Foreign inflows into Pakistan debt hit six-month high
Investors favor treasury bills as equities see outflows
Business Desk
The Business Desk tracks economic trends, market movements, and business developments, offering analysis of both local and global financial news.

Pakistan began the new calendar year with record foreign investment in government debt, as overseas inflows into treasury bills topped $114 million during the first 16 days of January, according to data released by the State Bank of Pakistan.
The central bank said January marked the highest monthly foreign inflow into domestic bonds in more than six and a half months, reflecting strong investor appetite for short-term government securities despite declining yields.
Data showed foreign investors poured $114.7 million into treasury bills in the first half of the month, while outflows totaled $18.5 million.
By contrast, the equity market attracted inflows of just $17 million against outflows of $61.5 million over the same period.
During the first six and a half months of the current fiscal year, total foreign inflows into treasury bills reached $625 million, compared with outflows of $408 million.
Equity market inflows stood at $164 million, while outflows amounted to $459 million.
FDI falls sharply
Foreign direct investment, however, fell sharply. FDI declined 43% in the first half of the fiscal year to $808 million, down from $1.425 billion in the same period a year earlier.
Despite a buoyant stock market, foreign investors continued to favor government bonds, particularly treasury bills, while equities recorded persistent net foreign outflows.
In the past two treasury bill auctions, yields on short-term bonds fell into single-digit territory for the first time in more than four years.
Cutoff yields for three- and six-month treasury bills slipped below 10%, a level last seen in November 2021, while the 12-month paper cleared marginally above that mark.
The latest auction saw cutoff yields at 8.9995% for three-month bills, 9.9492% for six-month bills and 10.001% for 12-month bills, representing a roughly 4.2-year low across tenors.

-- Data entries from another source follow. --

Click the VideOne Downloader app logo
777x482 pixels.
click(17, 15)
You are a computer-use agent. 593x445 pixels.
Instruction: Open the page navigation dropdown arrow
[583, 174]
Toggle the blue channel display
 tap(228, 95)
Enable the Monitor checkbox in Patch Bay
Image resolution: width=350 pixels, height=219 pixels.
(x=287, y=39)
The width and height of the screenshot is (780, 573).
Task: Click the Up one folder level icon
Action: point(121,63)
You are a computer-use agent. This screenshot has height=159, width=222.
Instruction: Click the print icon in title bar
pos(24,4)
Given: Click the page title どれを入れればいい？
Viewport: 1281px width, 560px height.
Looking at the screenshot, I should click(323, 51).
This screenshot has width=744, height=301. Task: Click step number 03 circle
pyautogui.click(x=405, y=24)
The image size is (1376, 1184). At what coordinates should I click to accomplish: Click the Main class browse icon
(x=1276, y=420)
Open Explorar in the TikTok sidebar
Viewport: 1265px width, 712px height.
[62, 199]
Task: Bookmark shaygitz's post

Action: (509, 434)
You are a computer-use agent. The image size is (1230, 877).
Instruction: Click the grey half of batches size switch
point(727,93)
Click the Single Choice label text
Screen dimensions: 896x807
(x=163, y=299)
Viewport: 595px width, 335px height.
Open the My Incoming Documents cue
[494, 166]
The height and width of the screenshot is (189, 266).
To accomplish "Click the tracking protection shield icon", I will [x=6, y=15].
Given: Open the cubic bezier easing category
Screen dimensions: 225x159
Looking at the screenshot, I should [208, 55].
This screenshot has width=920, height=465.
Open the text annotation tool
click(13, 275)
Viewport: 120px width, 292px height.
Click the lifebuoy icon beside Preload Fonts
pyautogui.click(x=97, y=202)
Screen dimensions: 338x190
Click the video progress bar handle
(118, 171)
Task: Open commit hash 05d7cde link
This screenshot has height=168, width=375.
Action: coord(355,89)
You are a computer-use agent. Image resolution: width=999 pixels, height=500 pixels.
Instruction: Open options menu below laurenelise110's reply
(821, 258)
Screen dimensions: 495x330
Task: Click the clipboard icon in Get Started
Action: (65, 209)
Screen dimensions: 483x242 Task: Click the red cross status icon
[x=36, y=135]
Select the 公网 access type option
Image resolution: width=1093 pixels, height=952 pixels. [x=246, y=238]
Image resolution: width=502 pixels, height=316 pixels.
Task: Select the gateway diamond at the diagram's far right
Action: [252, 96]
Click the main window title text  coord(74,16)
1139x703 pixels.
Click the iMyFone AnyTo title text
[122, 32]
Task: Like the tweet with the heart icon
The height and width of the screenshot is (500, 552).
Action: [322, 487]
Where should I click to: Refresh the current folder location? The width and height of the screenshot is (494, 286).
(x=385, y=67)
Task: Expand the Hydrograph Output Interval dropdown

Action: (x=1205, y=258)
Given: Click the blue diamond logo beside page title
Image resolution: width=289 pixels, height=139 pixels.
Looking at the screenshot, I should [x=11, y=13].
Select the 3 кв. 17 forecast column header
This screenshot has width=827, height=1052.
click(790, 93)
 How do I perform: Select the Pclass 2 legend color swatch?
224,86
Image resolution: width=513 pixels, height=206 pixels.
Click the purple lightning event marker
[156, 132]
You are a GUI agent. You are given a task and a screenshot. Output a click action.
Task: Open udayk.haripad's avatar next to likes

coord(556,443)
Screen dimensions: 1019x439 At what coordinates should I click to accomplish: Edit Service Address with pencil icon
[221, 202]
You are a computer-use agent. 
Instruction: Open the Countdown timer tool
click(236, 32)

Yields have declined cumulatively by 59 basis points on one- and three-month bills, 53 basis points on six-month bills and 49 basis points on 12-month bills across the last two auctions.
Analysts said the broad-based decline reflects easing inflation expectations, ample liquidity and a dovish monetary policy outlook.
The government’s ability to raise funds well above auction targets underscored favorable financing conditions.
The State Bank cut treasury bill rates by up to 31 basis points in auctions held on Jan. 8 and Jan. 21, pushing most yields into single digits, except for the 12-month paper, which remains at about 10%.
Who invested?
Financial experts attributed the strong inflows largely to exchange rate stability, which has improved investor confidence in repatriating capital and profits amid expectations of limited movement in the rupee.
Bahrain led inflows in early January with $48 million, followed by Singapore at $28 million, the United Arab Emirates at $15 million and the United Kingdom at $13 million.
Some economists also pointed to perceived macroeconomic stability. Faisal Mamsa, chief executive of Tresmark, said inflation was falling, foreign exchange reserves were improving and the benchmark KSE-100 index was nearing 190,000 points, though he warned that economic growth remained weak and export performance stagnant.
A research report by Topline Securities said that Pakistan’s economic indicators in 2025 reflected a broad-based recovery, supported by easing inflation, improving macro stability, and a strong rebound in domestic demand.
High-frequency indicators were led by robust growth in autos, cement, motorcycles, and truck sales, alongside steady power generation and petroleum demand.
On the macro front, inflation fell sharply, averaging at 3.5%, enabling monetary easing with 6M T-bill yields declining to an average 11.2%. Record remittances of $40bn, improving FX reserves, and 10% LSM growth underpinned economic resilience, while the KSE-100 Index surged 51% on improved sentiment.
However, external pressures persisted with a modest current account deficit and softer FDI inflows.